Chavela, Chocolate and Cthulhu takes place in the year 1940. That was a pivotal year for the world in general but especially for two good neighbors who needed one another as both were starving and coming out of deep financial depressions. The US and Mexico had common needs and threats at the time and so a meeting between the two nations was arranged and it became more than just a political occasion as events unfolded that involved espionage, occult mayhem, ghostly intervention, and a romance that bloomed between two women who found more than just passion, they found purpose and acceptance.  Forgotten were the cultural and language differences and instead was spirit of cooperation to save their peoples from being crushed under the hells of fascist authoritarian boots coming from Europe and the way to a bright and prosperous future for the countries they loved.

Sound familiar? Sound like today’s headlines and news? Well, sorry to say not far off and sad that we are almost in that situation again. But the good news is that if we can learn to understand the lessons from then and like that money lender in an English play form almost 500 years ago, we all have damn good chance of understanding and working together to get fully into the light of a bright future. Yeah, I sound idealistic, but I’m only   relating a true and proven history where we did do just that and damn it, we can again.
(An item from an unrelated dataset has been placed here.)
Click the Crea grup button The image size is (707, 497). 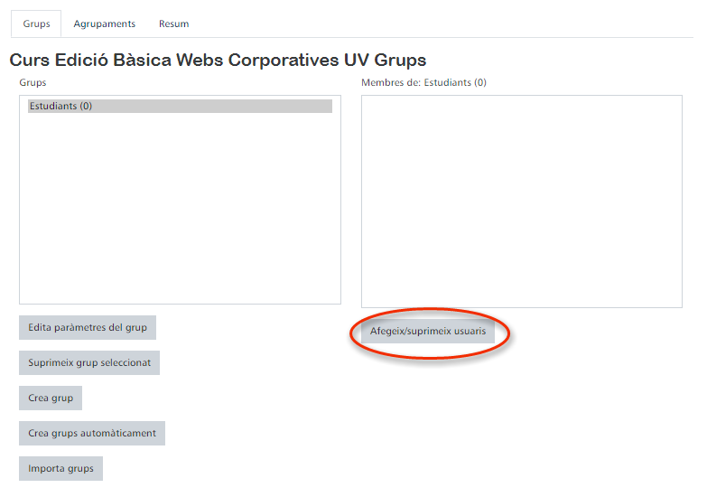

The book will first be published in Mexico and if our dozens of test readers are any indication, the rest of  the planet will be reading and taking a roller coaster of a journey filled with Nazis, frenetic car chases, ghosts, combative elder gods and a romance that is both bitter and sweet that runs it’s true course as the tale is told.

Salud and cheers to you all from Ada, Chavela and myself!

See a lot of you soon at San Diego Comic Con 2022 where we are doing special panel about how our cultures can combine to do mighty things.